In selecting Ryan as his running mate, Romney has most probably ceded the election to Obama. I say that not because it is my preferred outcome but in recognition of the vast reach of the Democratic Party’s constituency as described by Mead. No longer do the Democrats need to pin a label of entitlement cutter on Romney, he has obligingly self-identified himself as such with his choice of Ryan and as Mead notes, American’s do love their entitlements.
If the travails of Europe should have taught us anything by now, it is that Western democracies in the 21st Century do not easily surrender to fiscal probity. Crisis seems to be the only agent able to reverse unsustainable government and, so far at least, resistance even in the face of the obvious leads to the conclusion that full scale collapse might well triumph over reasoned reform. To assume that American voters are somehow more enlightened or less self-serving than the citizens of Club Med is to deny human nature. With luck we might witness the inevitable evisceration of the European economy before our time comes and get a bit of religion, but interminable muddling through might as well be the outcome over there and so allow us to indulge further self-delusion. Crisis will most likely be the driver of any reform here and it will most likely have to be severe.

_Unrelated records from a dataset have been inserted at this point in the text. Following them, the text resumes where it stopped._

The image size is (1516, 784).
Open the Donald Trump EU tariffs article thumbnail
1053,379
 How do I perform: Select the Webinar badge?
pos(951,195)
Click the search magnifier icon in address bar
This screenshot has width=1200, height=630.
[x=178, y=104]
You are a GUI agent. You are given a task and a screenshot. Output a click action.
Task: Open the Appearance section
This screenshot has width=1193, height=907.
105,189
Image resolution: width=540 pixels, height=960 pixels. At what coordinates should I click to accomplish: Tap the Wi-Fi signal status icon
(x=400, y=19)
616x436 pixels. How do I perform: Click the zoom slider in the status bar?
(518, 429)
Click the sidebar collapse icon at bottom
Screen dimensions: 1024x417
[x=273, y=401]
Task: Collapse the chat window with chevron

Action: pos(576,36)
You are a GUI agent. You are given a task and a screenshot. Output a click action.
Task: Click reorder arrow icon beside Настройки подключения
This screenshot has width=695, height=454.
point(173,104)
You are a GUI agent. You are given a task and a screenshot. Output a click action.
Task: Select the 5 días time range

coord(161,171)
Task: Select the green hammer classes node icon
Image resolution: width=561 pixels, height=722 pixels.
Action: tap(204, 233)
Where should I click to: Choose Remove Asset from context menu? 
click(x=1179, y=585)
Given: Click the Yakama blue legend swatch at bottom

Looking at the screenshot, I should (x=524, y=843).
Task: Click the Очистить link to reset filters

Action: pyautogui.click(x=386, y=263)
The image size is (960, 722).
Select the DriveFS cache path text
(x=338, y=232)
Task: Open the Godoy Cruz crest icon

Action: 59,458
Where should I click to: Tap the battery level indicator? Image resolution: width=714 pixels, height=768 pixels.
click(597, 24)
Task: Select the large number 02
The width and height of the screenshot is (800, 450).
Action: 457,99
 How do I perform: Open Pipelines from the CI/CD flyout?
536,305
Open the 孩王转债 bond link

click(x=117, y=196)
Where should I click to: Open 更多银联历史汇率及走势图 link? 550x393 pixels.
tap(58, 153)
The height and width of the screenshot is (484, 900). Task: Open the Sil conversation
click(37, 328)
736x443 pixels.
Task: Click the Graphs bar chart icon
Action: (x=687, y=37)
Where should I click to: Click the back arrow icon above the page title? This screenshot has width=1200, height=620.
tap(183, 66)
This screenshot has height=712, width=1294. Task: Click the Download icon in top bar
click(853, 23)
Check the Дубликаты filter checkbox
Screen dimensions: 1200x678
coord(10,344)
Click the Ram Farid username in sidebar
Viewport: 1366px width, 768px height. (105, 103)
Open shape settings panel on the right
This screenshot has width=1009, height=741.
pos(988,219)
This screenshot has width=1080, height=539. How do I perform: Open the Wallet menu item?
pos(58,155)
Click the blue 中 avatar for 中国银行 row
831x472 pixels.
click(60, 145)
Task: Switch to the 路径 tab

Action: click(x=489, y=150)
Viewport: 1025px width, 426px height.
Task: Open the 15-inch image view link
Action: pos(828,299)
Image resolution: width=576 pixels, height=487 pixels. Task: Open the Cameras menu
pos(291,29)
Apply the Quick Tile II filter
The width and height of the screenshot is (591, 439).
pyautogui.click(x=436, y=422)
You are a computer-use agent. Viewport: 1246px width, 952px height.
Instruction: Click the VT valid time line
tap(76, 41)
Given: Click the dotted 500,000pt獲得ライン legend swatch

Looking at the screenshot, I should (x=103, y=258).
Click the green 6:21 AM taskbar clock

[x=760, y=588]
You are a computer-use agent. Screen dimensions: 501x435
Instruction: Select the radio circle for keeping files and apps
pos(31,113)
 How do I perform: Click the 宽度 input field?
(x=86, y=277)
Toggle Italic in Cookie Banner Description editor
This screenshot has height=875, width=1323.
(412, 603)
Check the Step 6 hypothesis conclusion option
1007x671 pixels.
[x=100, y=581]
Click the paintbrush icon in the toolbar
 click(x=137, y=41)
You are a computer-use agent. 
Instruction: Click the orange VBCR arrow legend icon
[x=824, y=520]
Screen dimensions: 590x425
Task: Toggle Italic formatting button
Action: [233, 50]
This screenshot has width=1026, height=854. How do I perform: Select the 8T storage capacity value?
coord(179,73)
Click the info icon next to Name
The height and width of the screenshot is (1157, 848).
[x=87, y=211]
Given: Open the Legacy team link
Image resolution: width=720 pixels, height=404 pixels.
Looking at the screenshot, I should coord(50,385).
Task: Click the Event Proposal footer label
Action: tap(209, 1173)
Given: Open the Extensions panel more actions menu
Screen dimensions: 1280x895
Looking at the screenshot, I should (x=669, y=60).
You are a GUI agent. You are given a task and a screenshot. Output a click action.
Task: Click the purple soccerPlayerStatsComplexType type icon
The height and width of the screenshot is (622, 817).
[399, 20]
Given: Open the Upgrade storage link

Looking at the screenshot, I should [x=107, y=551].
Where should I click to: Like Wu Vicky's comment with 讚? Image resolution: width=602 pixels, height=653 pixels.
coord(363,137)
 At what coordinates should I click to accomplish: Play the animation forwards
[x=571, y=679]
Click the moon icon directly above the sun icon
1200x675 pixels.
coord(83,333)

Perhaps it is a symptom of getting older but these times remind me a bit of 1976 and more of 1980. There was in ’76 a sense that all wasn’t well but the reluctance to break from the familiar was too strong and so the status quo was the preferred outcome. By 1980 it was blisteringly clear that the path wasn’t acceptable and thus, Reagan. The level of discomfort about is not yet where it must be to adopt a different model and thus, Obama.